**提示文:**
-=-=-=-=-

私はバスケが大好きな普通の高校生でした。障害のある方との接点もなく、街で出会うと思わず目を背けたくなってしまうような子どもでした。16歳で骨肉腫となり、長い闘病の末に片足を切断して社会に戻った私は、自分で自分を受け入れられずに苦しんでいました。障害があることを「無意識に」ネガティブにしか捉えていなかった自分が「障害者」に。病気の恐怖とともに、何かにとらわれていた自分がいました。

そんな時、自分に自信を持ちたいと、アメリカ留学を決意します。必死に勉強し、アメリカで車椅子バスケの全米ナンバー1チームに入り、アトランタパラリンピックでは日本選手団付きボランティアも経験しました。その後、シドニーパラリンピックには選手として出場、観客として北京へ、アシスタントコーチとしてロンドンも経験させていただきました。そして今、リオデジャネイロパラリンピックを目指して、車椅子バスケットボール男子日本代表チームヘッドコーチをさせていただいています。

ロンドンの街で見かけた「Meet the Super Humans! 超人に会おう!」そう書かれたポスター、流れる映像に心が揺さぶられました。心の底から「こいつら、すごすぎる!!!」という思いが湧き上がってきました。このようなポスターは、ある意味で「絵になる」選手だけを「カッコ良く」使うことが多いような感覚がありましたが、ロンドンは違いました。かつての自分であれば目を背けていたかもしれない厳しいリアリティをぶつけながらも、それでもかっこいい、と思わせるような力強さ。圧倒されました。

-=-=-=-=-

**収集資料:**
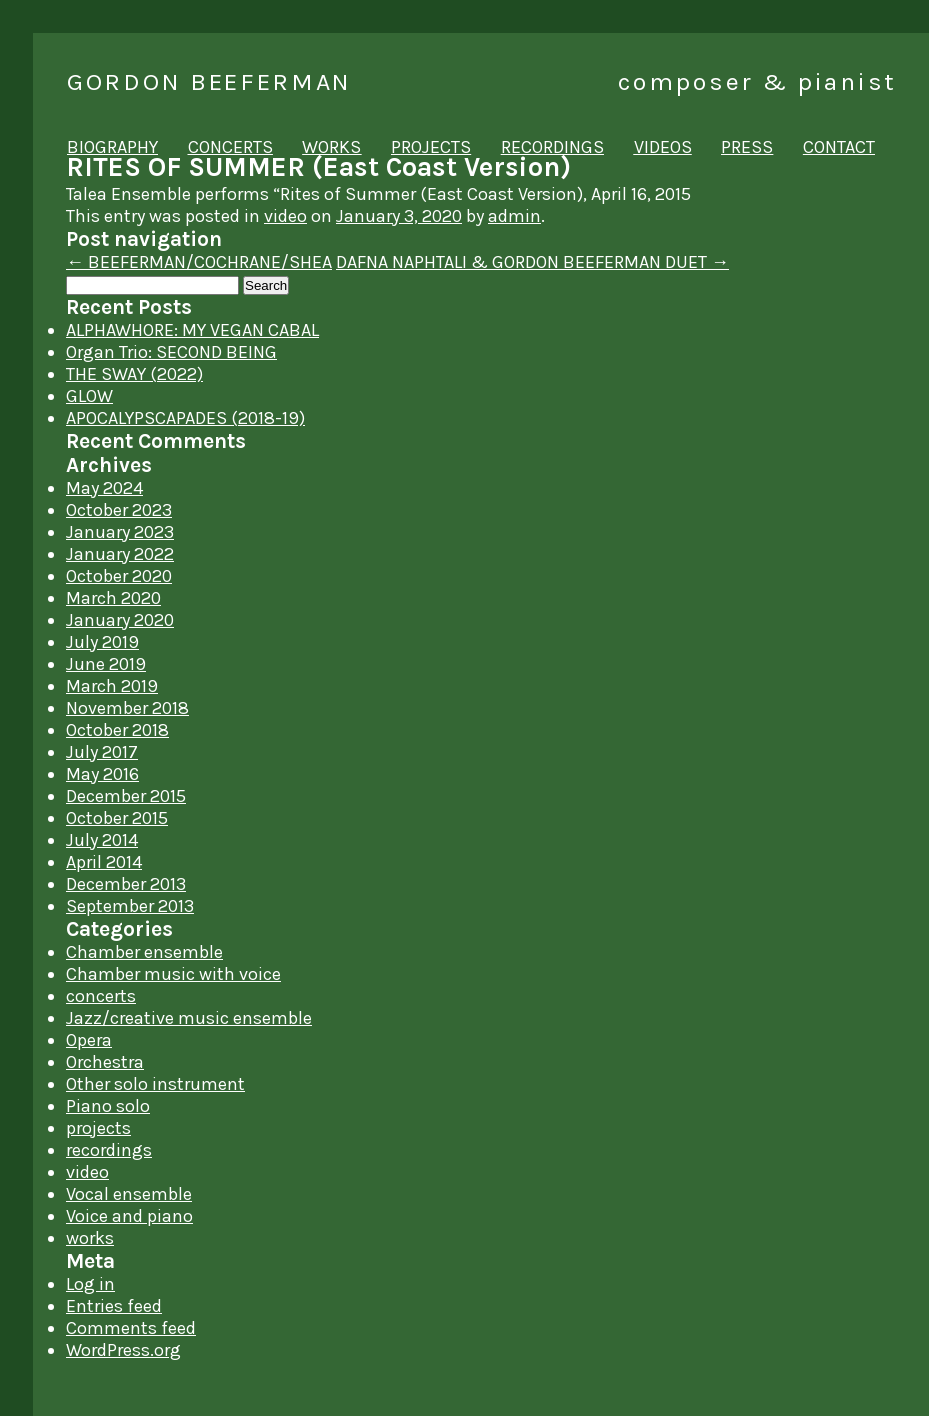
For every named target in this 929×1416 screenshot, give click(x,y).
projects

-=-=-=-=-

**記述課題 A:**
車椅子バスケを扱った提示文について、次の問いに答えてください。
(i) 筆者が骨肉腫になったのは何歳のときですか。
(ii) シドニーパラリンピックに、筆者はどのような立場で参加しましたか。
(iii) 筆者がロンドンの街で見かけたポスターには、何と書かれていましたか。
**記述課題 B:**
車椅子バスケと筆者の歩みを語った提示文を、最後の文「圧倒されました。」の後から書き継いでください。
ここに並ぶ資料は、提示文の内容とは関係がありません。

**想定解答 A:**
(i) 16歳のときです。
(ii) 選手として出場しました。
(iii) 「Meet the Super Humans! 超人に会おう!」と書かれていました。

**想定解答 B:**
こんな光景を、16歳の自分が知っていたら。足を失っても、「本気」でぶつかり合い、限界に挑戦できる世界があると分かっていたら。パラリンピックは、人間が持つ可能性をまざまざと見せつけてくれる場であり、固定概念をぶち破るほどの力を持った場であると、さまざまな立場からいくつかのパラリンピックを経験した私は、強く思っています。

2020年東京。

多くの方々にとって、「2020年が自分の人生を変えた」と言ってもらえるものになるように。私自身、どのような立場でそこにいるか分かりませんが、まずはリオ出場をもぎ取り、その先の未来へとつなげていけるよう、全力を尽くします!